Imagine the frustration felt by these courageous individuals—to fight through the courts for their livelihoods and the simple enjoyment of their lands against corporate and government adversaries, to have the courts ultimately decide justice lay with them, only to have the politicians then change the law to get their way. Since these events, polluters across Canada have multiplied: with the degradation of property rights, citizens lost the power to protect their environments and their livelihoods.
Today’s right to pollute—to treat our rivers, lands, and air as sewers—can be traced back even further, to Britain and the U.S. in the bleak days of the Industrial Revolution, when governments and courts began to override property rights to promote a greater, so-called national interest—the interest of industry. Courts began to shield railway magnates from liability for fires set by sparks from their locomotives, and laws gave mill owners the right to flood their neighbours’ land. Following those early precedents, the property rights of individuals and communities have steadily been eroded, generally to serve large and powerful commercial interests like the railroads or smokestack industries, and generally at the expense of individuals and smaller, less powerful commercial interests, like farmers. The right to pollute did spur economic activity, but the activity was often uneconomic for society as a whole: both the economy and the environment would suffer, because the benefits from the polluting activity were outweighed by the costs to others.
The pulp mill operation at Espanola provides a useful example: the company continued its polluting activities after the legislation was passed, but its special dispensation didn’t spare it from economic woes. In fact, since the first pulp was produced at that site in 1905, one company after another failed to make a go of it, with a series of shutdowns, bankruptcies, changes in ownership and even a 13-year period during which Espanola became a ghost town. In effect, for decades a series of marginal or losing operations received preferential treatment to allow them to continue, while sound and sustainable operations downstream providing stable jobs and creating genuine wealth were forced to suffer and finally close—a lose-lose proposition for the economy and the environment.
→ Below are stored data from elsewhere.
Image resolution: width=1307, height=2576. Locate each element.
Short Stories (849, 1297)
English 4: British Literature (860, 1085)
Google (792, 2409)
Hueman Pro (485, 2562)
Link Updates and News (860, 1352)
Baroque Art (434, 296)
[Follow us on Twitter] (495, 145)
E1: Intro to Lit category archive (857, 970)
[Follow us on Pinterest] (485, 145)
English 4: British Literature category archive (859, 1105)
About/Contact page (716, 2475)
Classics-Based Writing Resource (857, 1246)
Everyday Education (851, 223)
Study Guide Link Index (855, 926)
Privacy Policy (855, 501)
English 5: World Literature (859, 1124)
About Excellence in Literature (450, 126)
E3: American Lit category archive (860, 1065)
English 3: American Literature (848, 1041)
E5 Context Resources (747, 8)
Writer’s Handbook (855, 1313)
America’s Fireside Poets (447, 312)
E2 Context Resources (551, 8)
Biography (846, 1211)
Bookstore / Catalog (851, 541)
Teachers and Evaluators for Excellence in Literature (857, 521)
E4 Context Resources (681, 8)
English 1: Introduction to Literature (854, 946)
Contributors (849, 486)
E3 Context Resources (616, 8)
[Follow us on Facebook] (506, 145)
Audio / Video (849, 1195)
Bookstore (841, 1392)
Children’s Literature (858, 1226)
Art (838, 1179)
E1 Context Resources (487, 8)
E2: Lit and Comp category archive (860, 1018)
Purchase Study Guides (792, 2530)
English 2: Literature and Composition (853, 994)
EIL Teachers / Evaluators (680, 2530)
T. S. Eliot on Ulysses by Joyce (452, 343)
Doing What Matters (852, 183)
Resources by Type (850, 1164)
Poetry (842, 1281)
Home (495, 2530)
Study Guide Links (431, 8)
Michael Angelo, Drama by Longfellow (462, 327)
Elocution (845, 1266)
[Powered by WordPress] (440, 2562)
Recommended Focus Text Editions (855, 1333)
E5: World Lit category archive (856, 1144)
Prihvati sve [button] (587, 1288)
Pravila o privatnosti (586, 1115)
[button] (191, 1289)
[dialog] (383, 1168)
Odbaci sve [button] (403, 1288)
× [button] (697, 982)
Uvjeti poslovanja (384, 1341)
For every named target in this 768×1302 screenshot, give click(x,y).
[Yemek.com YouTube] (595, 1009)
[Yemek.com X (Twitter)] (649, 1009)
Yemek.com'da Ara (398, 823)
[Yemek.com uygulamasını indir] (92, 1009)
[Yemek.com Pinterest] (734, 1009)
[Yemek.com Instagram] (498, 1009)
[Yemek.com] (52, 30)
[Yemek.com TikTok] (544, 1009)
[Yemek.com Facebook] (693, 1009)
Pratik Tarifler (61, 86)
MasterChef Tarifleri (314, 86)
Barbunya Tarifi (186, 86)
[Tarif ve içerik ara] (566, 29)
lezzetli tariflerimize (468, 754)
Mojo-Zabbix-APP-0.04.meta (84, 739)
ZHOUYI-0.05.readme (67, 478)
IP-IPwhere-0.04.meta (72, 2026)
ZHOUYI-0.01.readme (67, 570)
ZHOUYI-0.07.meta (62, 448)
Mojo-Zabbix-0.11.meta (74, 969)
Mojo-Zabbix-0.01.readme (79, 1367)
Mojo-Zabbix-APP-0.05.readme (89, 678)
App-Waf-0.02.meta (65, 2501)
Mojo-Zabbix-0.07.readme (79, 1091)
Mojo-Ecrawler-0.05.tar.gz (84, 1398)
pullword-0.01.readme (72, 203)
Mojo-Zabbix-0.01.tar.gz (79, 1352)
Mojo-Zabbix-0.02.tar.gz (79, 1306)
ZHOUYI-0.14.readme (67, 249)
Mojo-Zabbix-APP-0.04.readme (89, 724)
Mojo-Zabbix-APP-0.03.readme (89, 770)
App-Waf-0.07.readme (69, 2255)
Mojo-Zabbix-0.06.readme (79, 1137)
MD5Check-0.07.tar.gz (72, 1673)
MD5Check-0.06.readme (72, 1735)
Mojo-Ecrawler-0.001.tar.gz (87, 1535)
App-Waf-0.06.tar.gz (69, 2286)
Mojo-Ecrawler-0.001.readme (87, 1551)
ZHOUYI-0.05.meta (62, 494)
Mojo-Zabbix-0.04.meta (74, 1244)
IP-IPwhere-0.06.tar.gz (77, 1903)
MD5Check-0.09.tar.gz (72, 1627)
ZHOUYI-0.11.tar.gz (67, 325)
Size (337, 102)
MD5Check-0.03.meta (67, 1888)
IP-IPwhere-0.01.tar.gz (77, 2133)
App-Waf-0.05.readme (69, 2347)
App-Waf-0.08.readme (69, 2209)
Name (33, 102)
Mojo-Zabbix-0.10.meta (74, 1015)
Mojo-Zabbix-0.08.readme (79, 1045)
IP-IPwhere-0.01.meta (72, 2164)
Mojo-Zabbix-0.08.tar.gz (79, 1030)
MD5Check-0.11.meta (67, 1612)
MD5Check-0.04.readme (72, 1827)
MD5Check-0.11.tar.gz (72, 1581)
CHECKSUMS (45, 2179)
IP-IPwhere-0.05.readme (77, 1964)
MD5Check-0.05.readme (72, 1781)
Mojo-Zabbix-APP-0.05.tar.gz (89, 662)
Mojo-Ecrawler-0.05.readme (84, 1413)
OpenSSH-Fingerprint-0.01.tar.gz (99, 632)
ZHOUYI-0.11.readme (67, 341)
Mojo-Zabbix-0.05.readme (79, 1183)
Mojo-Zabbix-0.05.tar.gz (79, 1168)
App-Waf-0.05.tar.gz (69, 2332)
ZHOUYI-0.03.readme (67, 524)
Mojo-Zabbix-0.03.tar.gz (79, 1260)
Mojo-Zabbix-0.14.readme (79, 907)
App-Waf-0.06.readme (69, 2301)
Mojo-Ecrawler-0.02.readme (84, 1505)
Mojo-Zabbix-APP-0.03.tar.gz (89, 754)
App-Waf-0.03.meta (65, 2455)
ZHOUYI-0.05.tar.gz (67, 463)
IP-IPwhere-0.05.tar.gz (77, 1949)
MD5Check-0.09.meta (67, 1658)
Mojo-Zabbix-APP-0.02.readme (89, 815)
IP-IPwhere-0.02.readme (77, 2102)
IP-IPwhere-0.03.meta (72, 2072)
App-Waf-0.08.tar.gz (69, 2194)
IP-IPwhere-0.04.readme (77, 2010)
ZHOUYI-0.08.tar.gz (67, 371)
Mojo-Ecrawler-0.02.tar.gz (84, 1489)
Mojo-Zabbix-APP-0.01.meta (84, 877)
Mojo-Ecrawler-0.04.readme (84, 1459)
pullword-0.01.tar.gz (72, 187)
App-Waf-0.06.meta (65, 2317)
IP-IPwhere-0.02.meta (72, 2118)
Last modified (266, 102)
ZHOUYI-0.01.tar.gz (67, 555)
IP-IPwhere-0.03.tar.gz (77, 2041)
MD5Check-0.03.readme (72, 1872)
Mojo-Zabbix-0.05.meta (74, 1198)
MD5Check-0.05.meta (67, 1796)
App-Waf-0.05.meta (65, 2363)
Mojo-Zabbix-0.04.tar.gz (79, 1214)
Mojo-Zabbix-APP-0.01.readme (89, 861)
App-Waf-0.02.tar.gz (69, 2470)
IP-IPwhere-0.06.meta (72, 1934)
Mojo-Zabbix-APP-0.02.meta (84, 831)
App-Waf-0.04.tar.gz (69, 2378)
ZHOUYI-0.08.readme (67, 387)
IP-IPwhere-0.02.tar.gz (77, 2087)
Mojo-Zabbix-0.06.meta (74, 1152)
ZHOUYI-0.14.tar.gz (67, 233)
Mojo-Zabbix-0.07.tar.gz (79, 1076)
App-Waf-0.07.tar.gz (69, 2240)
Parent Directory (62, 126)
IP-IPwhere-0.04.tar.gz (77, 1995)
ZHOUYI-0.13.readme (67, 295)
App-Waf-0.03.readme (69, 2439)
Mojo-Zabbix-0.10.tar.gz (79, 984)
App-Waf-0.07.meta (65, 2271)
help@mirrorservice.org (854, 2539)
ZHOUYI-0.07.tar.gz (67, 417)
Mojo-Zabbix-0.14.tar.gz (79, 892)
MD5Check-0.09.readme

Yet the notion persists that pollution is necessary to a modern society, and that allowing people property rights would frustrate development. In fact, this belief is so ingrained that a Nobel Prize for Economics was awarded just two years ago for proving the opposite—that economic efficiency does not depend on giving preference to polluters. Ironically, Dr. Ronald Coase won the Nobel for a paper he wrote in 1960—conventional wisdom took three decades to remove its blinkers and recognize the obvious.
But times are changing. The public is waking up to the realization that human values captured by terms such as thrift, preservation, conservation, and husbanding our resources are not relics of a former era, and that people need strong rights to protect their values against those who would debase them.
No rights are more important to environmental protection than the rights to property, whether the property be land or belongings, an apartment lease or any other contractual right. Property rights would create a protector out of every one of us—a force 25 million strong—to guard against environmental insults to our homes and communities.